* The task:
Exactly as written, copy the lines of the data below from the first through the one containing "Valoraciones (0) [tab] (73, 525)".

Source data
──────

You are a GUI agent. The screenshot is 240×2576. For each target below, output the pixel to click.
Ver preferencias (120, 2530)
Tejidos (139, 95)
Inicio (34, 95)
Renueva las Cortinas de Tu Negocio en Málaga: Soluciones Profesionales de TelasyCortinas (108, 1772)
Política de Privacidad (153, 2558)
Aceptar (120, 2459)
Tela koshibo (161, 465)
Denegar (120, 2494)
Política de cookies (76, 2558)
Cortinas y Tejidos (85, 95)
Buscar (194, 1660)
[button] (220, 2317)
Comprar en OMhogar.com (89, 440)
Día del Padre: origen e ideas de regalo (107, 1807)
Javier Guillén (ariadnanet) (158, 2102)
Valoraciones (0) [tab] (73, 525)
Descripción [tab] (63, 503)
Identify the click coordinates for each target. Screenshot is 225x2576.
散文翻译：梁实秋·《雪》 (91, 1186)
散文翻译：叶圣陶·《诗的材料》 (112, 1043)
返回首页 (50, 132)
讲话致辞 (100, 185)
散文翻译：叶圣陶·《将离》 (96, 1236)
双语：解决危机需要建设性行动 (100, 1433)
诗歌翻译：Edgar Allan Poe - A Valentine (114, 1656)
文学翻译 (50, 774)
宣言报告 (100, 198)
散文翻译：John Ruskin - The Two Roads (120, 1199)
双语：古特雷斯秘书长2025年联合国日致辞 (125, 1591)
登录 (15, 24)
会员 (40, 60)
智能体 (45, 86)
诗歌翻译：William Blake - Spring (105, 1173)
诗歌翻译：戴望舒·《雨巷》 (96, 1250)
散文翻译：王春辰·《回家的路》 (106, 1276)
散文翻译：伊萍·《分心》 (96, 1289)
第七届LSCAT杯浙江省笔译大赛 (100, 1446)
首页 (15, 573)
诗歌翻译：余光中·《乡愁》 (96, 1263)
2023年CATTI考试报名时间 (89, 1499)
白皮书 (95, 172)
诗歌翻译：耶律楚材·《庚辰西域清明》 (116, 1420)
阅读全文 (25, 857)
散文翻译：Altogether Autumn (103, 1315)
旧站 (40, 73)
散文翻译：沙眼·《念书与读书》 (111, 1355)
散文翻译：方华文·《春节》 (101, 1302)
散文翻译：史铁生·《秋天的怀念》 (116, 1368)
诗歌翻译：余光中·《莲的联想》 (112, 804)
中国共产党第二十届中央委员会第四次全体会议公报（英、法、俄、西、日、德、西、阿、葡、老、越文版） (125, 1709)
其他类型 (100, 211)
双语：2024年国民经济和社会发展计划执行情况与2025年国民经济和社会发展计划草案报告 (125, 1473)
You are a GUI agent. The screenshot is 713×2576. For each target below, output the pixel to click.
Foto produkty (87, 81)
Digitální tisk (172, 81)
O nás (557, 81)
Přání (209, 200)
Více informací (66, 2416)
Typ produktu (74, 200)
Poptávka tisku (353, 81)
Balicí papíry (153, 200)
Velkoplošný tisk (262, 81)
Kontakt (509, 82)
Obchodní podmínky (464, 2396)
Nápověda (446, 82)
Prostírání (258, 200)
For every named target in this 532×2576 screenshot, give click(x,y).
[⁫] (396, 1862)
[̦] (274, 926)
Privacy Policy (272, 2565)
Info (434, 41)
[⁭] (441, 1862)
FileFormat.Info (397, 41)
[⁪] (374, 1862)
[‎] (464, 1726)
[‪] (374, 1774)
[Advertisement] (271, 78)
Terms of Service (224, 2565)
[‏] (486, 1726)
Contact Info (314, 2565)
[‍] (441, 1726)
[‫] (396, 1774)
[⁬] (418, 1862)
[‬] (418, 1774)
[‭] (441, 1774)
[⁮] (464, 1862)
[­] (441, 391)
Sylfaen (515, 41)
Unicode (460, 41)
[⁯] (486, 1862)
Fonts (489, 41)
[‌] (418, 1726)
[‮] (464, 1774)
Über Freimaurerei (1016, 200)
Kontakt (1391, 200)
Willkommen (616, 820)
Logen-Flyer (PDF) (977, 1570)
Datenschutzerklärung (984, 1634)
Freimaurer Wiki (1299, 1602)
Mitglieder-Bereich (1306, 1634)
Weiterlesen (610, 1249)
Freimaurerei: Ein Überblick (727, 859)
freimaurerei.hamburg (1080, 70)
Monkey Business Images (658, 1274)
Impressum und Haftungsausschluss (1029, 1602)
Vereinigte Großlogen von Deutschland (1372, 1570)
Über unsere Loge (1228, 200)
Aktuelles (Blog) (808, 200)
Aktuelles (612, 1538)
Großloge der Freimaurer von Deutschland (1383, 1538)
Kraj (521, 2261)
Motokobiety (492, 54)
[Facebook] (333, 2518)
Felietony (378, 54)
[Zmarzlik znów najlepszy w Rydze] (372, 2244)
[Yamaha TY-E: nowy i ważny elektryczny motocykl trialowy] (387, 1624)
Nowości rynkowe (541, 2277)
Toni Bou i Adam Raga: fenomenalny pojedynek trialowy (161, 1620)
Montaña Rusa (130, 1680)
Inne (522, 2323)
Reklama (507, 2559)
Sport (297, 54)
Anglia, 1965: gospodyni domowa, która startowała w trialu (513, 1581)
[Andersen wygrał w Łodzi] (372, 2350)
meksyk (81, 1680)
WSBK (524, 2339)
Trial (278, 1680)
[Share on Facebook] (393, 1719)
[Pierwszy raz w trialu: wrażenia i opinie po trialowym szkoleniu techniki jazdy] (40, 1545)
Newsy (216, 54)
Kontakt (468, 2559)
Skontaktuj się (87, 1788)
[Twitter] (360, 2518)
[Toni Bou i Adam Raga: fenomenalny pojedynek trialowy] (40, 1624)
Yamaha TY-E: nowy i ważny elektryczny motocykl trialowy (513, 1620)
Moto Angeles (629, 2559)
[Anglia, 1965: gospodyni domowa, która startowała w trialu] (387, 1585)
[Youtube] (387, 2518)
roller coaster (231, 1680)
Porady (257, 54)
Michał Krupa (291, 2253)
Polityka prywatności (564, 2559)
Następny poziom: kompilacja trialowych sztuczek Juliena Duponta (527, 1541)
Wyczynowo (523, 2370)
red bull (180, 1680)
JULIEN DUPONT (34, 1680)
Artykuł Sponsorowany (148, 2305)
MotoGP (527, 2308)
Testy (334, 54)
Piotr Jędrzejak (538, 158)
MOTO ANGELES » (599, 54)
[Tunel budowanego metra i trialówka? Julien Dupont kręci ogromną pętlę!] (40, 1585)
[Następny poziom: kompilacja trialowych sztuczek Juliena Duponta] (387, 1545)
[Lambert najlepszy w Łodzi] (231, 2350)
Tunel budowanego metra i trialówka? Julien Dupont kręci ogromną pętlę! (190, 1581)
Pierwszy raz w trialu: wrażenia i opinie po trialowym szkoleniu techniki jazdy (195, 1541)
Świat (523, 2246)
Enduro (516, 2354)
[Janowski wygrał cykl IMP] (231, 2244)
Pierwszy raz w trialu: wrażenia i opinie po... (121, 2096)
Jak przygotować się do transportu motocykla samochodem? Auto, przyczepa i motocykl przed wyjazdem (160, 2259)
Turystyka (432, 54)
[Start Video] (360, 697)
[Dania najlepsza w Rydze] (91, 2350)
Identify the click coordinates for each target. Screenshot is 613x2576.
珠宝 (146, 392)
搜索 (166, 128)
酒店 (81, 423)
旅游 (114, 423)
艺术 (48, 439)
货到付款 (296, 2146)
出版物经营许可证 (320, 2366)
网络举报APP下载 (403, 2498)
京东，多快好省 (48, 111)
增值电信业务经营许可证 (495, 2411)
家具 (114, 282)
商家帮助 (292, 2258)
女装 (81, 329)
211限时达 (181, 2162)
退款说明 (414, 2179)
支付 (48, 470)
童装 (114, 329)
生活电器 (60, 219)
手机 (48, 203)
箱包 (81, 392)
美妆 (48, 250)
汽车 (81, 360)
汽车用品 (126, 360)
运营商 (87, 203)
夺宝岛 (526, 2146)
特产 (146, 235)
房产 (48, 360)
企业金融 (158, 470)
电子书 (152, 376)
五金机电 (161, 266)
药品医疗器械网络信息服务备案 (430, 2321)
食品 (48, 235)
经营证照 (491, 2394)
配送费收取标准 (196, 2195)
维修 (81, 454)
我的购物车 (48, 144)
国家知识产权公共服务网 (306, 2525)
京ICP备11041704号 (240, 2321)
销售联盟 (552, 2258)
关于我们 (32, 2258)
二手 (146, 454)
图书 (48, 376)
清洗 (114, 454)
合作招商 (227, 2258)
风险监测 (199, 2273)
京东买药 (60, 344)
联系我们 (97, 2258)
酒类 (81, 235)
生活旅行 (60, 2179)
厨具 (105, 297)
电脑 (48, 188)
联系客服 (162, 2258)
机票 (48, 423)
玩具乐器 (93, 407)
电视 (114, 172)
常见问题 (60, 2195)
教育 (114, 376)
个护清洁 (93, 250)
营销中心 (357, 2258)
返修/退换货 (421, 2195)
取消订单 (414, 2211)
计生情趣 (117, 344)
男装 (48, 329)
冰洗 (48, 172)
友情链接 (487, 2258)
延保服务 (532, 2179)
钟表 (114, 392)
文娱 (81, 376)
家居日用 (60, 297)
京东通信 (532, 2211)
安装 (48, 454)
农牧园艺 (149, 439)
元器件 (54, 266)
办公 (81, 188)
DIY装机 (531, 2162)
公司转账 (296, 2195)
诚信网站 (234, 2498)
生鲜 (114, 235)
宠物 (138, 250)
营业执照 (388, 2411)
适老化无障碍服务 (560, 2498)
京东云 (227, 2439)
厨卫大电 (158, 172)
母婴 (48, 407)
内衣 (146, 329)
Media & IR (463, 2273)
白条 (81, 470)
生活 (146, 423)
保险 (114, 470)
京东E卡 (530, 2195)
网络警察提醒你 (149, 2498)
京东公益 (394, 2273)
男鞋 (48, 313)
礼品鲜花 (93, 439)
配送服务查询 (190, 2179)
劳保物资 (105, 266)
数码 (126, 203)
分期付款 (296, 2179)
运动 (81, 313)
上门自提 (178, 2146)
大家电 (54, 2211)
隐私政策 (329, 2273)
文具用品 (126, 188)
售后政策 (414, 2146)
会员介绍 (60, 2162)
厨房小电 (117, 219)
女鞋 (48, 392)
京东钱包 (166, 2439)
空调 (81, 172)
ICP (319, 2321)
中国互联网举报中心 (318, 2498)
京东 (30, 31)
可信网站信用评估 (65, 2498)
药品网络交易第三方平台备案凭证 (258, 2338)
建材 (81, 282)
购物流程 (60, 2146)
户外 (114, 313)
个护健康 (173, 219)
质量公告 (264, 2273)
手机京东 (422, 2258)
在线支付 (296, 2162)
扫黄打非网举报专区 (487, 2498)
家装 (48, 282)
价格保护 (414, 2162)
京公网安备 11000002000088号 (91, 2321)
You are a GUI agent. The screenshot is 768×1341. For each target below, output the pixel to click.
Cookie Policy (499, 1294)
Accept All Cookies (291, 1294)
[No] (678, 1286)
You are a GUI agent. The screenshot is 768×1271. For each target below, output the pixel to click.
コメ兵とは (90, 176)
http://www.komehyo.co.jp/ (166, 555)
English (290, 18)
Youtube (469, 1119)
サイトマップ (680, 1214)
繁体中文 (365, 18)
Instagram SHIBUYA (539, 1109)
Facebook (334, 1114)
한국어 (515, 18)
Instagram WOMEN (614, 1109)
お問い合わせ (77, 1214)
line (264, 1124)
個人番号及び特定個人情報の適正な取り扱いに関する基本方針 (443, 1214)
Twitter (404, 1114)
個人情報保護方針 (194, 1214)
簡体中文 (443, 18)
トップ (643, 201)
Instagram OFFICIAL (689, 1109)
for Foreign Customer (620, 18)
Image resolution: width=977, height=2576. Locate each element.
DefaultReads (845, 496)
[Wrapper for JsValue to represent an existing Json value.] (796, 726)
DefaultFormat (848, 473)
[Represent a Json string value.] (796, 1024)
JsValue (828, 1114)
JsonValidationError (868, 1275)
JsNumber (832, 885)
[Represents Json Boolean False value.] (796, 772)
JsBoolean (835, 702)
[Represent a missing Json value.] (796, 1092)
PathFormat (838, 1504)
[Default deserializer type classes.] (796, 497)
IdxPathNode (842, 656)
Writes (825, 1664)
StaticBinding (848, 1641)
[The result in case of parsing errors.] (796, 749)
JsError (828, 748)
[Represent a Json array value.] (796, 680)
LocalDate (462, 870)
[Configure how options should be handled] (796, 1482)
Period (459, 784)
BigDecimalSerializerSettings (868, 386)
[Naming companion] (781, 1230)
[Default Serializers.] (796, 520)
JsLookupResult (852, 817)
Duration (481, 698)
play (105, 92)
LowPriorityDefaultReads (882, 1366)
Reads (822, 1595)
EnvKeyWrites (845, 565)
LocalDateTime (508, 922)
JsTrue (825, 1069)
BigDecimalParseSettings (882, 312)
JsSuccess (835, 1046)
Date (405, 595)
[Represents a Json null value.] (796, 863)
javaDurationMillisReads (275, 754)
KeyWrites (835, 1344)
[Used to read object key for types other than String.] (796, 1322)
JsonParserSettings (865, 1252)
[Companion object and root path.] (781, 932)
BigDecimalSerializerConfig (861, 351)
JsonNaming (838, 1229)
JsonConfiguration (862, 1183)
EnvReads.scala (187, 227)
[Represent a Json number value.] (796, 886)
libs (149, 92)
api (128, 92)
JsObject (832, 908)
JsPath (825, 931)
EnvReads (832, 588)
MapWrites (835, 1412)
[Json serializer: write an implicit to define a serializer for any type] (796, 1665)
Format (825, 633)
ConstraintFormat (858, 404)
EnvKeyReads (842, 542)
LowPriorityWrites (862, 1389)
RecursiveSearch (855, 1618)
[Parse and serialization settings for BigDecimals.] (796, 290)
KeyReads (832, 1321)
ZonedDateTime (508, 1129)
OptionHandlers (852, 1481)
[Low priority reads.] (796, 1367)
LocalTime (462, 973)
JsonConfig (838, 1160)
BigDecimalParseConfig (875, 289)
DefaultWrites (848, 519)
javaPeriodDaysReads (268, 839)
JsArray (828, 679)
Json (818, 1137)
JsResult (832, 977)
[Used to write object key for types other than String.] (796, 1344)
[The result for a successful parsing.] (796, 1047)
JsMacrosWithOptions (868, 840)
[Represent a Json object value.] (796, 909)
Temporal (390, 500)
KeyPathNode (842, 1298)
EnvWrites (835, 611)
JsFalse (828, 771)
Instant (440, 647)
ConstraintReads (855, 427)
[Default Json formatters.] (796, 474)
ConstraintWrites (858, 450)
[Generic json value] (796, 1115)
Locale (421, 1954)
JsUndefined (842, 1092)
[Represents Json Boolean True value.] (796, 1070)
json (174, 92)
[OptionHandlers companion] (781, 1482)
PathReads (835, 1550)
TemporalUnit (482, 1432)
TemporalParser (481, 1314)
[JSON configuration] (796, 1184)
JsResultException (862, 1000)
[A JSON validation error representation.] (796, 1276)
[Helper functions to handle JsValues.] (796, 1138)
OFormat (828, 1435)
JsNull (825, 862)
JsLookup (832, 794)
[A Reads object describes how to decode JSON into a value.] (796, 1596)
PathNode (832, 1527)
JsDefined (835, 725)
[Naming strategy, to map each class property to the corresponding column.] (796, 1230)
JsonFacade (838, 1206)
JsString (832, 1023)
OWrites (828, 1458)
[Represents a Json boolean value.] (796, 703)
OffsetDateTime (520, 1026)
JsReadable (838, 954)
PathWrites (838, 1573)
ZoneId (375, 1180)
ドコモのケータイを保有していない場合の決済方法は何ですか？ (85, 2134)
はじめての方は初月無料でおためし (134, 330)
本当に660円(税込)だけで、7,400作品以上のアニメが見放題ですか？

──────

* Answer section:
You are a GUI agent. The screenshot is 240×2576. For each target below, output the pixel to click.
Ver preferencias (120, 2530)
Tejidos (139, 95)
Inicio (34, 95)
Renueva las Cortinas de Tu Negocio en Málaga: Soluciones Profesionales de TelasyCortinas (108, 1772)
Política de Privacidad (153, 2558)
Aceptar (120, 2459)
Tela koshibo (161, 465)
Denegar (120, 2494)
Política de cookies (76, 2558)
Cortinas y Tejidos (85, 95)
Buscar (194, 1660)
[button] (220, 2317)
Comprar en OMhogar.com (89, 440)
Día del Padre: origen e ideas de regalo (107, 1807)
Javier Guillén (ariadnanet) (158, 2102)
Valoraciones (0) [tab] (73, 525)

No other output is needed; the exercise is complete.